** Source information follows **

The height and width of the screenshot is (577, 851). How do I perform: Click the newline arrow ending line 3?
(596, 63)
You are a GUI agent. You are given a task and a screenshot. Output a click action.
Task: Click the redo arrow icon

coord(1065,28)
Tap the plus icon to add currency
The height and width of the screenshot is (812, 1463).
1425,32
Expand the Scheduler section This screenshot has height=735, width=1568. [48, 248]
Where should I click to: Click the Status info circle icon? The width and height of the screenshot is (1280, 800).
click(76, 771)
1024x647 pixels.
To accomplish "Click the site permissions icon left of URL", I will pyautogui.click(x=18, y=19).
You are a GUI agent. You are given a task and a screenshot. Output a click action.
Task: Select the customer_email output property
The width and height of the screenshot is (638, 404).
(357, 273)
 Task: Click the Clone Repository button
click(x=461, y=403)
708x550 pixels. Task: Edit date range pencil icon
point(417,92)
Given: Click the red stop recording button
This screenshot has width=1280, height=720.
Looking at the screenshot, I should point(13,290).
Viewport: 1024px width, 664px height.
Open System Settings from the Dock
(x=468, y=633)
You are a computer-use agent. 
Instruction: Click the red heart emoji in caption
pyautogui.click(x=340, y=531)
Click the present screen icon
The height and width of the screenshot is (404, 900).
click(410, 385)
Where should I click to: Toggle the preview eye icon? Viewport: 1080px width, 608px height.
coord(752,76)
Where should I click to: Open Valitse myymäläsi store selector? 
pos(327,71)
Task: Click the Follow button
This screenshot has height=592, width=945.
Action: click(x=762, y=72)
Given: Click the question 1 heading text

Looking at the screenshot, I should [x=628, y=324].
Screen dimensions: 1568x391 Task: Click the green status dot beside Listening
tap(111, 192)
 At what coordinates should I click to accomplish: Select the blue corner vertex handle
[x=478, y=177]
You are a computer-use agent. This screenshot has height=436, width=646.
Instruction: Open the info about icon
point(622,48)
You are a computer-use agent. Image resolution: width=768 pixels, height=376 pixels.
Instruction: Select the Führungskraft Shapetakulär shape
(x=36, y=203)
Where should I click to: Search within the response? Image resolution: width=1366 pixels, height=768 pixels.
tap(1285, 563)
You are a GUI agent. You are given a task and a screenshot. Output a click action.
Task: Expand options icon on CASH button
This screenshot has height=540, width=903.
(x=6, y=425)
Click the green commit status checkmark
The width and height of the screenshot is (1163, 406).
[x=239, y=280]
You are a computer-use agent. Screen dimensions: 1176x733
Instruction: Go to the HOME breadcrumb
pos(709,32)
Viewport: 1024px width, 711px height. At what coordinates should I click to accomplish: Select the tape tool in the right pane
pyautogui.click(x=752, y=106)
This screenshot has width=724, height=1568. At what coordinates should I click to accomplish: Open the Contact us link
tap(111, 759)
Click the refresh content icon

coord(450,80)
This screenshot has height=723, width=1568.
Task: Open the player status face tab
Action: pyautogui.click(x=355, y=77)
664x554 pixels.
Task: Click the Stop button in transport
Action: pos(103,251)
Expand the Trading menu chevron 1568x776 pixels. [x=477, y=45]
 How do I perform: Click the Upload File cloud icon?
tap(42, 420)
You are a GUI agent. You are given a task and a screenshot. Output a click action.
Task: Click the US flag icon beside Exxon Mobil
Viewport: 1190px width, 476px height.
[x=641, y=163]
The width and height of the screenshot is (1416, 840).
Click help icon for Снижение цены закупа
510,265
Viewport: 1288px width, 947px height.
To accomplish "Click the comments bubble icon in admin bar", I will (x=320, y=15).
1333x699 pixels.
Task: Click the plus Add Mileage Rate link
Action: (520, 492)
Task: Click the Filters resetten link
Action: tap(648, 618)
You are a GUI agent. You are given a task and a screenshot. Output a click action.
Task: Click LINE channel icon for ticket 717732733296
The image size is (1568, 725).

** End of Source information **

▸ Problem details
Repeat the records above exactly.

▸ Reply to the exercise
The height and width of the screenshot is (577, 851). How do I perform: Click the newline arrow ending line 3?
(596, 63)
You are a GUI agent. You are given a task and a screenshot. Output a click action.
Task: Click the redo arrow icon

coord(1065,28)
Tap the plus icon to add currency
The height and width of the screenshot is (812, 1463).
1425,32
Expand the Scheduler section This screenshot has height=735, width=1568. [48, 248]
Where should I click to: Click the Status info circle icon? The width and height of the screenshot is (1280, 800).
click(76, 771)
1024x647 pixels.
To accomplish "Click the site permissions icon left of URL", I will pyautogui.click(x=18, y=19).
You are a GUI agent. You are given a task and a screenshot. Output a click action.
Task: Select the customer_email output property
The width and height of the screenshot is (638, 404).
(357, 273)
 Task: Click the Clone Repository button
click(x=461, y=403)
708x550 pixels. Task: Edit date range pencil icon
point(417,92)
Given: Click the red stop recording button
This screenshot has width=1280, height=720.
Looking at the screenshot, I should point(13,290).
Viewport: 1024px width, 664px height.
Open System Settings from the Dock
(x=468, y=633)
You are a computer-use agent. 
Instruction: Click the red heart emoji in caption
pyautogui.click(x=340, y=531)
Click the present screen icon
The height and width of the screenshot is (404, 900).
click(410, 385)
Where should I click to: Toggle the preview eye icon? Viewport: 1080px width, 608px height.
coord(752,76)
Where should I click to: Open Valitse myymäläsi store selector? 
pos(327,71)
Task: Click the Follow button
This screenshot has height=592, width=945.
Action: click(x=762, y=72)
Given: Click the question 1 heading text

Looking at the screenshot, I should [x=628, y=324].
Screen dimensions: 1568x391 Task: Click the green status dot beside Listening
tap(111, 192)
 At what coordinates should I click to accomplish: Select the blue corner vertex handle
[x=478, y=177]
You are a computer-use agent. This screenshot has height=436, width=646.
Instruction: Open the info about icon
point(622,48)
You are a computer-use agent. Image resolution: width=768 pixels, height=376 pixels.
Instruction: Select the Führungskraft Shapetakulär shape
(x=36, y=203)
Where should I click to: Search within the response? Image resolution: width=1366 pixels, height=768 pixels.
tap(1285, 563)
You are a GUI agent. You are given a task and a screenshot. Output a click action.
Task: Expand options icon on CASH button
This screenshot has height=540, width=903.
(x=6, y=425)
Click the green commit status checkmark
The width and height of the screenshot is (1163, 406).
[x=239, y=280]
You are a computer-use agent. Screen dimensions: 1176x733
Instruction: Go to the HOME breadcrumb
pos(709,32)
Viewport: 1024px width, 711px height. At what coordinates should I click to accomplish: Select the tape tool in the right pane
pyautogui.click(x=752, y=106)
This screenshot has width=724, height=1568. At what coordinates should I click to accomplish: Open the Contact us link
tap(111, 759)
Click the refresh content icon

coord(450,80)
This screenshot has height=723, width=1568.
Task: Open the player status face tab
Action: pyautogui.click(x=355, y=77)
664x554 pixels.
Task: Click the Stop button in transport
Action: pos(103,251)
Expand the Trading menu chevron 1568x776 pixels. [x=477, y=45]
 How do I perform: Click the Upload File cloud icon?
tap(42, 420)
You are a GUI agent. You are given a task and a screenshot. Output a click action.
Task: Click the US flag icon beside Exxon Mobil
Viewport: 1190px width, 476px height.
[x=641, y=163]
The width and height of the screenshot is (1416, 840).
Click help icon for Снижение цены закупа
510,265
Viewport: 1288px width, 947px height.
To accomplish "Click the comments bubble icon in admin bar", I will (x=320, y=15).
1333x699 pixels.
Task: Click the plus Add Mileage Rate link
Action: (520, 492)
Task: Click the Filters resetten link
Action: tap(648, 618)
You are a GUI agent. You are given a task and a screenshot. Output a click action.
Task: Click LINE channel icon for ticket 717732733296
The image size is (1568, 725).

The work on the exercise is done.